Bon dimanche également.
Promis, j’essaierai de vous ramener un tibia en bourgeon ! 😉
Excellent ! Je lui réserve un pot tout de suite. 😀
Quel joli ballet qui me rappelle ma visite de l’été passé à Paris 🙂
Super ! Et les boutures d’os, vous en avez fait aussi ?
Dans le cadre de la recherche contre les fractures inopportunes, je suppose qu’il y a des avancées scientifiques à faire…
Bienvenue en ce lieu, chère lectrice aux tribulations parisiennes. 🙂
C’est rassurant de connaitre enfin la vraie vérité sur notre vraie vie après notre (fausse) mort. Je ne dirais pas que j’ai hâte de connaitre cela, il en sera toujours temps mais merci pour ce joyeux reportage!
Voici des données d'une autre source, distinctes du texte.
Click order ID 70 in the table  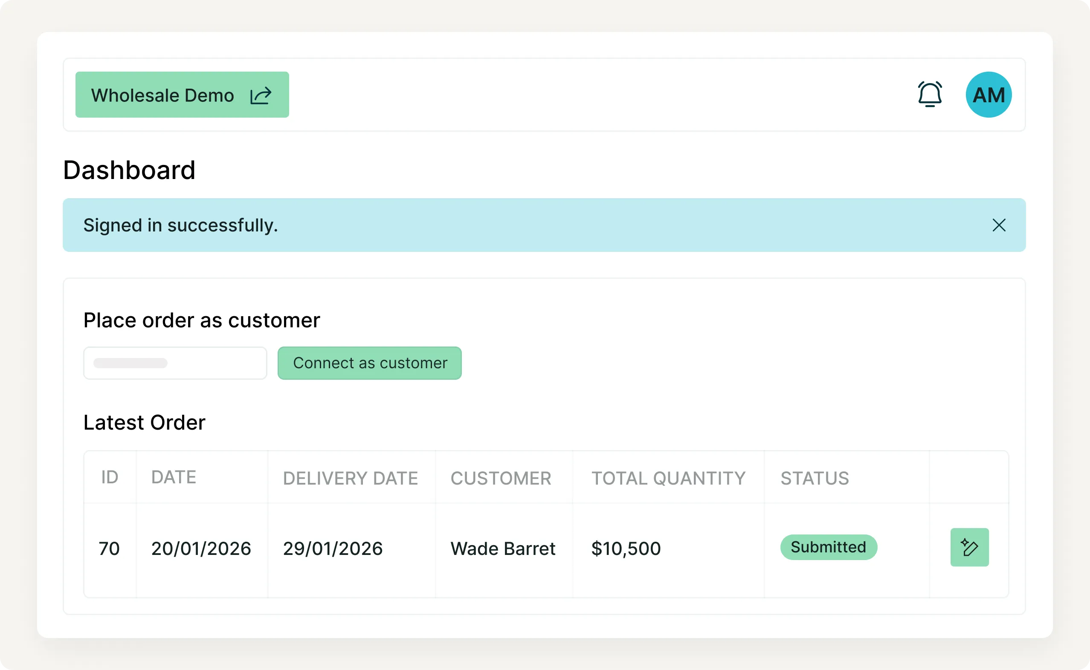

Viens nous rejoindre samedi, au prochain GBPPPR si ça te tente, juste pour essayer un tango et tester si tu aimeras être morte chez Lachaise.
Bises Leo
Juste magnifique, tellement qu’une fois n’est pas coutume, je laisse Pierre Mendès-France réponde à ma place :
https://carnetsparesseux.wordpress.com/2013/12/10/buvez-du-lait-buvez-du-lait/
Parce qu’une fois virés la tripe molle et le foie lorsque proprement la mort nous nettoie, tu conviens avec Pierre Mendès-France que les osselets les plus ivoires sont bien ceux qui détiennent un taux record de caséine de lait.
Si j’arrose le tibia en bourgeon que Lydia doit me ramener de Paris avec du lait, tu crois que ça va marcher aussi ?
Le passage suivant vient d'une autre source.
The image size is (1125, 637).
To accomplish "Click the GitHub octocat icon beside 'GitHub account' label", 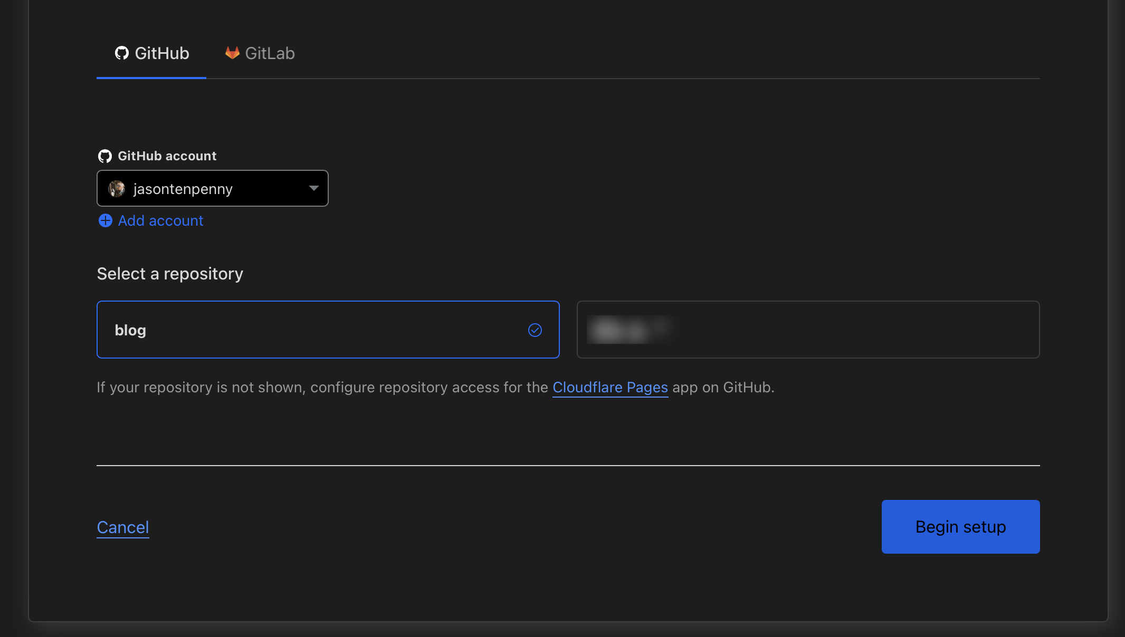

Je sais pas trop ; il y a un moment que je suis passé au lait de raisin ou de houblon, qui font plus d’effet sur la tripe molle et le foie 🙂
J’ai lu et j’ai relu, et j’ai compris qu’il y’a un monde parallèle, au dessous de Paris. Donc finalement les corps ensevelis, mais les âmes tournoient autour de nous. Et si on on leur donnait rendez-vous au pied du quartier Lachaise, pour une partie de belote sans enchère. Tu as plein d’imagination jobougon, et ce n’est pas pour rire, mais vraiment c’est un texte parfait, et j’ai vraiment aimé. Bonne soirée jobougon.
Grandement merci bizak, dis-donc, tu dis des choses qui font drôlement plaisir. Une belote avec eux, mais c’est bien sûr ! Rendez-vous vendredi soir dans les catacombes, ils auront eu le temps de récupérer du samedi soir tango, mais attention, l’atout pique chez eux est tabou, le cœur absent, le trèfle, ils le mangent par la racine, de fait un peu en voie de disparition et espèce protégée, reste plus que le carreau. Vaudrait p’tête mieux prévoir une pétanque au cas où… 🙂
Bonne soirée bizak
He Jo…heureusement que les plumes nous permettent de nous lire mutuellement !
C’est vrai que j’avais oublié ton humour et ta facilité à jouer avec les mots et les idées.
Belle danse macabre à 4 mains avec Anne de L.
J’ai adoré.
¸¸.•*¨*• ☆
Rhôô Célestine, quel plaisir ! Oui, je te lis aussi du côté de chez Valentyne, avec tes réparties bien ajustées, en forme de baguettes magiques, tu es une fée n’est-ce pas ?
J’avoue que tous ces bruits d’ossement chez Anne m’ont beaucoup amusée, au point que j’ai eu envie de rebondir dessus. Ils se sont tous jetés sous mon stylo et je n’ai rien pu faire pour les empêcher, j’t’assure. Ils ont pris la parole sans moi. Mais ils ont été chouettes, ils m’ont laissé quelques jeunes pousses d’os.
Bises Célestine
Belle danse macabre toute clinquante et tintinnabulante , une nuit bien animée et une lecture savoureuse. Merci Jo!
Chère domicano, tu reprendras bien un petit jus inter-costal avant d’aller tintinnabuler un proverbe dans le métro du côté de chez patte, non ?
https://1pattedanslencrier.wordpress.com/2016/02/29/concours-agenda-ironique-de-mars-2016-mars-on-tracks/
l’invite est tentante et le temps tend à s’étrangler que je ne peux suivre tous les articles, avec parfois un retard qui frise l’obsolète (coiffeur qui comprendra!). J’improviserai comme toujours et retiens la proposition de Mars sans trop lui chercher noise, je le sais guerrier et chicaneur, mais apparemment bel amant dirait Aphrodite.